Spotkanie zwykle grupowe, gdy przestrzeń wypełniają dźwięki mis Petera Hessa, gongów, dzwoneczków, bębnów, harfy kryształowej. Uczestnicy w pozycji leżącej doświadczą kąpieli dźwiękowej.

Moje koncerty rozpoczynam krótkim wprowadzeniem dotyczącym wpływu koncertu na ciało, umysł i duszę człowieka. Prezentuję dźwięki wybranych instrumentów. Między innymi uczestnicy mogą na wstępie usłyszeć próbkę dźwięków moich gongów:  wietrznego, tam tam i symfonicznego Uranu.

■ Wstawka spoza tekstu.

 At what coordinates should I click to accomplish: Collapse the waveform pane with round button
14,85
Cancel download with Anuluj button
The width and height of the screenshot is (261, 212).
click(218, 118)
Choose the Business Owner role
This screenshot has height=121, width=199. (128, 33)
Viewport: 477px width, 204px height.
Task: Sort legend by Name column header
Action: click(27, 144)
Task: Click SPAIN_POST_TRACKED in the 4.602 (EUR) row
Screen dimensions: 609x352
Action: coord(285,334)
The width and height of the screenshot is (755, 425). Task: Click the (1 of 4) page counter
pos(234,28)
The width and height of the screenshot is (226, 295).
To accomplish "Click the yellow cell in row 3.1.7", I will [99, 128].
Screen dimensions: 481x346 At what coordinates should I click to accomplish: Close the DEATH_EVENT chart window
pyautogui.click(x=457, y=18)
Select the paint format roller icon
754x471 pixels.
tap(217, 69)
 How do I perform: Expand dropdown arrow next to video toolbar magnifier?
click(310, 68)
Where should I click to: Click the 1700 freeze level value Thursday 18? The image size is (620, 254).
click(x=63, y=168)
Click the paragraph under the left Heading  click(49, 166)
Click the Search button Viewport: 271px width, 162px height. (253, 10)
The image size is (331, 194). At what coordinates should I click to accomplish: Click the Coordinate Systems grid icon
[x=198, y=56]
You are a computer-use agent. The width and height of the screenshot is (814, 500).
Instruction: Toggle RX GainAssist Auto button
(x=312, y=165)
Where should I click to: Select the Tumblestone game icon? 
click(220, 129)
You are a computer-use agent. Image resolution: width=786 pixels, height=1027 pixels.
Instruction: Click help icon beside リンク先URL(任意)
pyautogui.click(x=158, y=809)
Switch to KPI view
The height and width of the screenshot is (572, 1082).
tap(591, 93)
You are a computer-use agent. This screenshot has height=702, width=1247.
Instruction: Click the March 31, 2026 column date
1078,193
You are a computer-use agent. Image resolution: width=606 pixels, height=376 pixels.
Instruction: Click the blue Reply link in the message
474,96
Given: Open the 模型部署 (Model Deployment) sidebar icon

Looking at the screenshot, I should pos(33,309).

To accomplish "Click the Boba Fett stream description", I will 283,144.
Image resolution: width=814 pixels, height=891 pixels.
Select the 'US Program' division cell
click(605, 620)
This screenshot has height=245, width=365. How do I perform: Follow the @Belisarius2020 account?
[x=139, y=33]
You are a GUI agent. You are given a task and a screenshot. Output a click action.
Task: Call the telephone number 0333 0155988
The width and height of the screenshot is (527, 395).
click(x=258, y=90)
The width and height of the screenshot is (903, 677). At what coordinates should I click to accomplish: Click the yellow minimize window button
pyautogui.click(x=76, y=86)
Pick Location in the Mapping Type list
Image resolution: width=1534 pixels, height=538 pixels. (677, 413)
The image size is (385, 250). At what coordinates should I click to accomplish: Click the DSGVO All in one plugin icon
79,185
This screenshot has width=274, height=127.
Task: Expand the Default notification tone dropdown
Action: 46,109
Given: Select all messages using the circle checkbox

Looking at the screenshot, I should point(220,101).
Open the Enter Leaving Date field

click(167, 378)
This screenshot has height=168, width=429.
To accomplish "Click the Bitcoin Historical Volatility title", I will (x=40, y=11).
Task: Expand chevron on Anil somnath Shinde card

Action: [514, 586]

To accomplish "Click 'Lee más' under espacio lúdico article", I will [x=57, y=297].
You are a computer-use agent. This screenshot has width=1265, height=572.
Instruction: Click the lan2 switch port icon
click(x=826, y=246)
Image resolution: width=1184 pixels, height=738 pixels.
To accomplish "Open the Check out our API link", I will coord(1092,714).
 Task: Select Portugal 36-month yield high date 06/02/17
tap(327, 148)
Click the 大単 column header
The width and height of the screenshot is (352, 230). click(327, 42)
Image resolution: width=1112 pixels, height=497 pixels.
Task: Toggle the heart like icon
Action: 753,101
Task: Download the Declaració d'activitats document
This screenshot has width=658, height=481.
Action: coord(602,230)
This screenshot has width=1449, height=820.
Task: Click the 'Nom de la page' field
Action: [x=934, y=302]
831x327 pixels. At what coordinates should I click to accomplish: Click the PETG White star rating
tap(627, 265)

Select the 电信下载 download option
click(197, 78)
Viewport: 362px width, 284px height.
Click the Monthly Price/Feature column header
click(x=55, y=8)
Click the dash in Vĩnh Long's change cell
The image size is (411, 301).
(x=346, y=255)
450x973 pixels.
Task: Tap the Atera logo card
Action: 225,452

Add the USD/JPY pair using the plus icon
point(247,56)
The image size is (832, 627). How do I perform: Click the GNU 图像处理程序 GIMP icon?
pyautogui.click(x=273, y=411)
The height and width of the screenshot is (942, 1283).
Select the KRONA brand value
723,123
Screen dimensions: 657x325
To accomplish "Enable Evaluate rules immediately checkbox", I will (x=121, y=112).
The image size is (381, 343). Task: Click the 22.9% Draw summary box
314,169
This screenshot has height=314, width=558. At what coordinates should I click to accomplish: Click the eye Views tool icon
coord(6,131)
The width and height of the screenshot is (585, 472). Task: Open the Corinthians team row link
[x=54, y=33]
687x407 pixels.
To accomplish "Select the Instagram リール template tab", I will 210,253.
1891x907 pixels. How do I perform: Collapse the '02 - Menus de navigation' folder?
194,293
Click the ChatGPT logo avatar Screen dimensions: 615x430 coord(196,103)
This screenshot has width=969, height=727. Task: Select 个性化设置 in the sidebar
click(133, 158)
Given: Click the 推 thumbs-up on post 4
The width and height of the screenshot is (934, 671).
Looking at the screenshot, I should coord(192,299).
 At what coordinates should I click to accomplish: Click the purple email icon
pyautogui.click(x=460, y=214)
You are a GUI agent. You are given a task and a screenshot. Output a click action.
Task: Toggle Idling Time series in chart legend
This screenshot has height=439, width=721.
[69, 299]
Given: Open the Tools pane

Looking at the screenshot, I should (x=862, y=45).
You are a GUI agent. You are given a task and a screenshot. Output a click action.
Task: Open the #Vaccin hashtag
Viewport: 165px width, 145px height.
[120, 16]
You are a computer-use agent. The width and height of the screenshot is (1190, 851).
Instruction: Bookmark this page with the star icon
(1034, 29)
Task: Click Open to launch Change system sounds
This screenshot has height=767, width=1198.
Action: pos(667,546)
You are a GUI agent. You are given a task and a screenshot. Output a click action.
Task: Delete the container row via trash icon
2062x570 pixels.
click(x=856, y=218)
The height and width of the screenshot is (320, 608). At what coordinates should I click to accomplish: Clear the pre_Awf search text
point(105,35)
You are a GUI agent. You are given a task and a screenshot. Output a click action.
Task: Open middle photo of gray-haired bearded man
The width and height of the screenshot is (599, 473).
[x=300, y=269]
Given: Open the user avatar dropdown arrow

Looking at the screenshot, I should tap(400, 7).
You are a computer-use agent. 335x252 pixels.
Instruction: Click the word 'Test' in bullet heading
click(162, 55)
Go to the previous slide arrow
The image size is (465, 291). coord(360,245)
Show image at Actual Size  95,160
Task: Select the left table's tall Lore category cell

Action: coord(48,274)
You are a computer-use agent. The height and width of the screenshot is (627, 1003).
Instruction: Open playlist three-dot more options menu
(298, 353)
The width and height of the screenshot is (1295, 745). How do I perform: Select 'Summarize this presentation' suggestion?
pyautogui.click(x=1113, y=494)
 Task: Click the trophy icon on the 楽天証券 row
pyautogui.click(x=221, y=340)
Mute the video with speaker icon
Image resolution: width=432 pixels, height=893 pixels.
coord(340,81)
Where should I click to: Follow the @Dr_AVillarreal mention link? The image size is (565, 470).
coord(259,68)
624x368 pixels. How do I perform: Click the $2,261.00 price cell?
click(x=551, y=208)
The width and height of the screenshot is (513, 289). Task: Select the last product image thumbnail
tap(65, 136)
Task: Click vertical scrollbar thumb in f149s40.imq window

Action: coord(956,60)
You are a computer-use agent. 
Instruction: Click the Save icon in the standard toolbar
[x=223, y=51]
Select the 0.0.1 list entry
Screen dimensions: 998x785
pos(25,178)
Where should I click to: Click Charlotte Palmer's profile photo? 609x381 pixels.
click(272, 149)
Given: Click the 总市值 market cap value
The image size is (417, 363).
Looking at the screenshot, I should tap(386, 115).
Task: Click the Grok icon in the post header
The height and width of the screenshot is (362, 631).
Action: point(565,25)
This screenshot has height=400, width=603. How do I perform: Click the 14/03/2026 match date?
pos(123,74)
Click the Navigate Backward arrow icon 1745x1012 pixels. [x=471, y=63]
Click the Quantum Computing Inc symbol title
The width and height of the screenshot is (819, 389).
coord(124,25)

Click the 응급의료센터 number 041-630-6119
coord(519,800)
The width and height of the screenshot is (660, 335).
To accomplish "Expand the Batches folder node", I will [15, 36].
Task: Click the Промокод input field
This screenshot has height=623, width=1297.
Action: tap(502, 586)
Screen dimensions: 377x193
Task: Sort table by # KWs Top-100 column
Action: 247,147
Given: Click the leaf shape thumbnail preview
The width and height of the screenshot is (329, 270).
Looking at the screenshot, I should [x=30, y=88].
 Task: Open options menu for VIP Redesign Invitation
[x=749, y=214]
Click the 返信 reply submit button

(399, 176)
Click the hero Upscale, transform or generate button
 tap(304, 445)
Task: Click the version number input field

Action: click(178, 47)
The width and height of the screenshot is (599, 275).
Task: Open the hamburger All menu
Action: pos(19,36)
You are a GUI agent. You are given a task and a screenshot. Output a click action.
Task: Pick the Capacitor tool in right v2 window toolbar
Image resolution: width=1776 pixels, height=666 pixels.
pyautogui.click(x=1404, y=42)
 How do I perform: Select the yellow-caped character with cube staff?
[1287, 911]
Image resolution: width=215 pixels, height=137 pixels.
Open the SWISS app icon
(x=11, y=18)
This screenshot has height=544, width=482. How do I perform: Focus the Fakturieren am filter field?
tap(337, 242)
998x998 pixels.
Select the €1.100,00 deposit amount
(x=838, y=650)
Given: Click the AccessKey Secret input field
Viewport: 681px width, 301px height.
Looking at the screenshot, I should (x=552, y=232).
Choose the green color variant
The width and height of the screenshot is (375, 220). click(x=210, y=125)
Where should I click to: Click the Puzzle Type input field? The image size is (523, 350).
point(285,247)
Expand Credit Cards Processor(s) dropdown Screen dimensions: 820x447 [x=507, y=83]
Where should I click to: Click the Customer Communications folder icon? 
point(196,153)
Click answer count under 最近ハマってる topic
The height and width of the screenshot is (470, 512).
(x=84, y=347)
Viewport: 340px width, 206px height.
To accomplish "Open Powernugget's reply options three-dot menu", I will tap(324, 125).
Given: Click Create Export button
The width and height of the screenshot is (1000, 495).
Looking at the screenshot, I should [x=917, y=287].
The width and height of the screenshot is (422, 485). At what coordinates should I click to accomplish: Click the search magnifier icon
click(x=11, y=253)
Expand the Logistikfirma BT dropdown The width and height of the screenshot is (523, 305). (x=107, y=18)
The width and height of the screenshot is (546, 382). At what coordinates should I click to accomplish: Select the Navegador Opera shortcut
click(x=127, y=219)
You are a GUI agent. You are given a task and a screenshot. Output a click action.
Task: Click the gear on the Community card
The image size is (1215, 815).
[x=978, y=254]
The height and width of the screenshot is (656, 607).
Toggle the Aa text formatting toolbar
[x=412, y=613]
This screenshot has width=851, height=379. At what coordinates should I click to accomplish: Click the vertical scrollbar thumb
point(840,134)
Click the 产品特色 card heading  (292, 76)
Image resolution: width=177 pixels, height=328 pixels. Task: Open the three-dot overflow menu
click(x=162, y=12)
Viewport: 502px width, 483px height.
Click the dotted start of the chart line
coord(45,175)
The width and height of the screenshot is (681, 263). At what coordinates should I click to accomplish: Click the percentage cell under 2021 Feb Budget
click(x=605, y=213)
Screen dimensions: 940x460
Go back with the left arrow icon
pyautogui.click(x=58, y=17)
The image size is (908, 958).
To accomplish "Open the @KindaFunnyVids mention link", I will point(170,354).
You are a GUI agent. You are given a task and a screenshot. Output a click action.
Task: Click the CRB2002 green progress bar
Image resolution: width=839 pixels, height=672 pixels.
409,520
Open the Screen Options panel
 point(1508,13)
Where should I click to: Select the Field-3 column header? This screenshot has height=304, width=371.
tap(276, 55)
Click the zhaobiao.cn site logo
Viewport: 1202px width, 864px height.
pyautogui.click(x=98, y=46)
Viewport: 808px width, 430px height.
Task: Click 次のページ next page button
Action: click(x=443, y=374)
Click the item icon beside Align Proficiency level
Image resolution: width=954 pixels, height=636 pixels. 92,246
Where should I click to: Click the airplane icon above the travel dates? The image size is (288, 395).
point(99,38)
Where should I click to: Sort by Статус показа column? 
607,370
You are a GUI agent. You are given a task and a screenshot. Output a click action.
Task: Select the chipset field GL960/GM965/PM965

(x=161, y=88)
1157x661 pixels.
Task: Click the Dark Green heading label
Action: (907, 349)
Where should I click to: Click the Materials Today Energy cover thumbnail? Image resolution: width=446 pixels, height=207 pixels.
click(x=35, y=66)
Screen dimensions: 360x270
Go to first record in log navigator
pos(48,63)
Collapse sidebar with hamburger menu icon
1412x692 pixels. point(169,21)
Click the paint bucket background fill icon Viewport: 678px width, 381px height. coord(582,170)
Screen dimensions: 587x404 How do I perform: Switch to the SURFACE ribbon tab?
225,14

Następnie daję czas każdej osobie by mogła zauważyć, jak w obecnej chwili czuje się ciało. Czy jest wygodnie, czego potrzebuje, by czuć się w tej chwili dobrze, lepiej. Przeprowadzam skanowanie ciała – czyli proszę, by każdy dał uważność na  konkretne części ciała rozpoczynając od stóp po głowę. Dzięki temu możemy odwrócić myśli od doświadczeń całego dnia, tygodnia .. i poczuć siebie, ciało tu i teraz. I bardziej poczuć dźwięk dotykający każdej komórki.

Intuicja

Mój koncert zawsze jest intuicyjny. Mam pewien harmonogram, ale zawsze dostosowuję go do energii uczestników. Do pola jakie wszyscy tworzymy, do energii dnia. Do tego na co w danej chwili jesteśmy wszyscy gotowi. Każdy koncert jest inny i każda osoba ma inny odbiór. Ja gram zwykle spokojnie, jednak czasem poczuję potrzebę mocniejszego uderzenia, użycia mocniejszego instrumentu. I tu pomaga mi bęben szamański, który ma działanie oczyszczające i zatrzymujący kołowrotek myślowy, ciężką energię.

Wspomniane gongi również pięknie oczyszczają i zwykle powodują, że ciało potrzebuje zmienić pozycję. To oznacza, ze coś się uwolniło, że jakiś mięsień się rozluźnił. Zachęcam do słuchania ciała i ułożenia się możliwie wygodnie.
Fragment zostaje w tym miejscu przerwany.